Fueron felices, todo lo feliz que una mujer puede ser cuando su vida está unida a la de un hombre atormentado y que debe pagar sus penas con la fuerza de la violencia. Al principio, antes de quedar embarazada de su primer hijo, Deyanira acompañaba a su esposo en sus aventuras, y vagabundearon juntos por el mundo. En una de esas andanzas la pareja llegó al río Eveno, donde vivía el centauro Neso, que se dedicaba a cruzar a los viandantes de un lado al otro del río. Como la barca del centauro solo tenía espacio para una persona, Heracles le dijo que cruzara primero a su mujer. El caudal era ancho y se tardaba en cruzar de un lado a otro bastante tiempo. A Neso la muchacha le pareció muy atractiva, y en medio de las aguas su naturaleza feroz y agreste salió a flote. El centauro, fuera de sí, con los ojos idos, la boca seca y el miembro erecto debido a sus pensamientos lascivos, se abalanzó sobre ella, la besó y palpó su cuerpo voluptuoso, mientras la muchacha gritaba el nombre de su esposo, que aún no se había percatado de nada.

"La mirada de hielo traspasó sus profundos ojos azules y se instaló en su mente para no ser olvidada jamás. El centauro con el último hilo de voz le habló"

Los gritos de Deyanira llegaron a los oídos de Heracles movidos por el suave Céfiro, casi como un susurro. Se dio la vuelta y miró hacia el horizonte, allá donde la barca de Neso se mecía violentamente. Heracles no lo dudó, sacó de su aljaba una flecha, cuya punta había sido cubierta con la sangre de la misma Hidra de Lerna y disparó. La flecha silbó a través del éter y, certera, se clavó en el corazón de Neso.

Deyanira, que tenía el rostro de su agresor sobre ella, no vio cómo aquella flecha impactaba en el centro de la diana, el corazón de Neso. No sintió cómo aquel corazón que batía acuciado por la sangre inflamada de sus venas se paraba. No percibió los últimos suspiros del centauro sobre su mejilla; simplemente cayó al suelo empujada por el cuerpo moribundo de aquel ser. Abrió los ojos de par en par para ver los de él abiertos sobre su cara. La mirada de hielo traspasó sus profundos ojos azules y se instaló en su mente para no ser olvidada jamás. El centauro, con el último hilo de voz, le habló.
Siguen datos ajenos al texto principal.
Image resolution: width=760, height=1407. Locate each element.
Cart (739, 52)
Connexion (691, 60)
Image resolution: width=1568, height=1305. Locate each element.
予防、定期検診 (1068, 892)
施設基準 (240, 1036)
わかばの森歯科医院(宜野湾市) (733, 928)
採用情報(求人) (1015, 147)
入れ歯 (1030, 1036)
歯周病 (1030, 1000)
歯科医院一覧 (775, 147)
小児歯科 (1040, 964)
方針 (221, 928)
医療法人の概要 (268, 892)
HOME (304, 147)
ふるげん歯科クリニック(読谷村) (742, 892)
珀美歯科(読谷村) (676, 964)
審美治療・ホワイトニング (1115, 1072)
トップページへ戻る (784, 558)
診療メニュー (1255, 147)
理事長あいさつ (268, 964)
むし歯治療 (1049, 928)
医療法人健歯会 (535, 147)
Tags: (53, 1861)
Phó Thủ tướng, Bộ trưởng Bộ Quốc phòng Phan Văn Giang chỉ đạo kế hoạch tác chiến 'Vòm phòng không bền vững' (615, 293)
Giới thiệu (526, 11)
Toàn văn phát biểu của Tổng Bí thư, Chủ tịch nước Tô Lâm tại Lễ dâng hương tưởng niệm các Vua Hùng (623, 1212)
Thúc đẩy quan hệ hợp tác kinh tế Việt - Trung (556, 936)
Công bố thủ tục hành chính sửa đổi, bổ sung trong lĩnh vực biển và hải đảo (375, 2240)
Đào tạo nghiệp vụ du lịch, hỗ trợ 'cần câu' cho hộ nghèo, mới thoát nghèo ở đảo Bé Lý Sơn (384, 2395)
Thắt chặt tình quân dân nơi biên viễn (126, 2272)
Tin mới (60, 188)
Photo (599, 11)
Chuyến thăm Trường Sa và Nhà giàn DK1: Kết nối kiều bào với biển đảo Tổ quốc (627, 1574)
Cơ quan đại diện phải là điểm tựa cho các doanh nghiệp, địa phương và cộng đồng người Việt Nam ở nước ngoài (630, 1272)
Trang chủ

"Mientras los ojos de Neso se apagaban a la vida, Deyanira recogía en un paño la sangre envenenada y firmaba así su sentencia de muerte con el destino"

—Mujer, ahora yo muero, y todo por sucumbir a tu belleza. Es tu marido el que me mata. Ahora eres joven y bella, pero dejarás de serlo y el que termina ahora con mi vida terminará con la tuya cuando deje de quererte. Si quieres que esto no suceda, guarda la sangre que brota de mi herida y el semen caído a tierra, donde se concentra el amor que he sentido por ti. Ese amor reavivará el de él cuando la vejez y la monotonía lleguen.

Deyanira miró incrédula al centauro. No entendía cómo y por qué ese ser le decía todo aquello. Pero sus últimas palabras terminaron de convencerla. Neso dominaba el sutil arte de la persuasión, y también quería una venganza que él nunca podría saber si llegaría. Sabía que su sangre estaba envenenada. ¿Cómo, si no, hubiera podido terminar con su vida una simple flecha? Deyanira escuchaba atenta sus últimas palabras. El centauro le dijo que él solo había sentido una gran pasión por ella, que no solía sentirla por ninguna mujer (mentiras), por eso su sangre aún bullía de amor y pasión y que ellos, los centauros, eran seres mágicos cuya sangre era muy codiciada. La instó a que preguntara, a que se informara, y con esas súplicas la convenció. Mientras los ojos de Neso se apagaban a la vida, Deyanira recogía en un paño la sangre envenenada y firmaba así su sentencia de muerte con el destino.